## What to do
Select, from the material below, each line with "sidebar" in it.

START Recorded data

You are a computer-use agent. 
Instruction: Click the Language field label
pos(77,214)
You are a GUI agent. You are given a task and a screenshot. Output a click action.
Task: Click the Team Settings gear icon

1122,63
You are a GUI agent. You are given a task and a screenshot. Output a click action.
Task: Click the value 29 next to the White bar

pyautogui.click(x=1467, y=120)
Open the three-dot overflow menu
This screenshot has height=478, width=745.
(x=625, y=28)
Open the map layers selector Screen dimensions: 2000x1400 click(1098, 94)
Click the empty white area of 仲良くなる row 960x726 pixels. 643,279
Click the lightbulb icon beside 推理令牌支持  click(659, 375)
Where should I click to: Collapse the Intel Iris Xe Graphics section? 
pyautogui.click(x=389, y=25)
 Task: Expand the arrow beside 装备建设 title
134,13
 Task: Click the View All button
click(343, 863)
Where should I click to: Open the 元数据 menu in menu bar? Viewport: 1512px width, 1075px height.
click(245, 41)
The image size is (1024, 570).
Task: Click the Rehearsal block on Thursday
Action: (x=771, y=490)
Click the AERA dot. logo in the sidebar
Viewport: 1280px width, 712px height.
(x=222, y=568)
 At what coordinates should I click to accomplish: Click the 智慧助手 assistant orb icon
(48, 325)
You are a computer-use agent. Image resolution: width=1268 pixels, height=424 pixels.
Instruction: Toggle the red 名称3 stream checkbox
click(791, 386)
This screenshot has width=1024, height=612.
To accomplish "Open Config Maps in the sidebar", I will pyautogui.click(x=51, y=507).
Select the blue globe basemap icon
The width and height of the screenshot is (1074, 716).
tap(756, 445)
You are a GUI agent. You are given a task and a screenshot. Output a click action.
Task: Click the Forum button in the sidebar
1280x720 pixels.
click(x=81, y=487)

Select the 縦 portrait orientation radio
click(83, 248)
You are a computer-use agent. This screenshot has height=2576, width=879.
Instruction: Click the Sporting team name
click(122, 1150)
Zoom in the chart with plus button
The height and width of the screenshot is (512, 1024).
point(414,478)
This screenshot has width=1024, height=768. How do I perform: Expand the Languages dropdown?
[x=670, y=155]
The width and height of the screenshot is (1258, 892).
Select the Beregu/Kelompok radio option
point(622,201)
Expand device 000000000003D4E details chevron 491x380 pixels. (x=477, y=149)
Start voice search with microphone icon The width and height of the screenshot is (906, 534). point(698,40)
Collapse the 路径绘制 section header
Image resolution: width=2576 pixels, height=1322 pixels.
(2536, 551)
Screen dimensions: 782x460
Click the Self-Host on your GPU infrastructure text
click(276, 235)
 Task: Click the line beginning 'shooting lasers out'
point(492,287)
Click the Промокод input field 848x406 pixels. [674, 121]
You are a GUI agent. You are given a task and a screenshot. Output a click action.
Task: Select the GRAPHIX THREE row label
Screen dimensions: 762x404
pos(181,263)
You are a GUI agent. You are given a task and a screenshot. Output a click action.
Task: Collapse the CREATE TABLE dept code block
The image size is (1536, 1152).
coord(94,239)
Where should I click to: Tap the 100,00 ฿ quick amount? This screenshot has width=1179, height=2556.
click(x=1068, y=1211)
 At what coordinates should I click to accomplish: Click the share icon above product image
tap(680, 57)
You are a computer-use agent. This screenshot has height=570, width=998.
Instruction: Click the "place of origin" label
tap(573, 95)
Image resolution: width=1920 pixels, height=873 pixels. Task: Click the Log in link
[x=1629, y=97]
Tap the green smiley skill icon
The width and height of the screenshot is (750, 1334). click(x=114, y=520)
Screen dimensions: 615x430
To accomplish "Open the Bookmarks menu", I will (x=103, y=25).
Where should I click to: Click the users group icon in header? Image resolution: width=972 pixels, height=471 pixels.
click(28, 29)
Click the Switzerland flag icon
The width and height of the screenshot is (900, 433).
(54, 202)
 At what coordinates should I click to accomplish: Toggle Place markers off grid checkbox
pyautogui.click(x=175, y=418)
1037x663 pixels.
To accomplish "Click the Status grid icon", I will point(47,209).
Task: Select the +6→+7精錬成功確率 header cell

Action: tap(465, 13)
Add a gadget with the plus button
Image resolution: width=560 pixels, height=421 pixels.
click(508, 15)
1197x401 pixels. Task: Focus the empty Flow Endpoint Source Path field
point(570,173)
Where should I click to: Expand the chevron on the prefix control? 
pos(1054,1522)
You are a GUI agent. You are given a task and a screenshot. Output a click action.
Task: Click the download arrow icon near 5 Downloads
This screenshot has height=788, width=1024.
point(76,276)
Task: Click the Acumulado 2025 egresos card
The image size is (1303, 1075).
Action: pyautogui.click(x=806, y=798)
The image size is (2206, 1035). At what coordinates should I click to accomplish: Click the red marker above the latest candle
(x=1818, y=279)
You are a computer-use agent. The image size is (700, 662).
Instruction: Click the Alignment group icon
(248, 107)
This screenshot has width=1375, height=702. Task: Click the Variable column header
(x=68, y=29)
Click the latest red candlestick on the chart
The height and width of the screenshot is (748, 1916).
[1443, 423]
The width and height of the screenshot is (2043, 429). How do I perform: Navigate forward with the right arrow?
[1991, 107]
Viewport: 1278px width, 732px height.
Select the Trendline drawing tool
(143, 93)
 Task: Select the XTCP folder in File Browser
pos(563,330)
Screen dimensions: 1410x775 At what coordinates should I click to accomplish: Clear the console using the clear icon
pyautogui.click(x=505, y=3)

END Recorded data

## Expected answer
Click the AERA dot. logo in the sidebar
To accomplish "Open Config Maps in the sidebar", I will pyautogui.click(x=51, y=507).
Task: Click the Forum button in the sidebar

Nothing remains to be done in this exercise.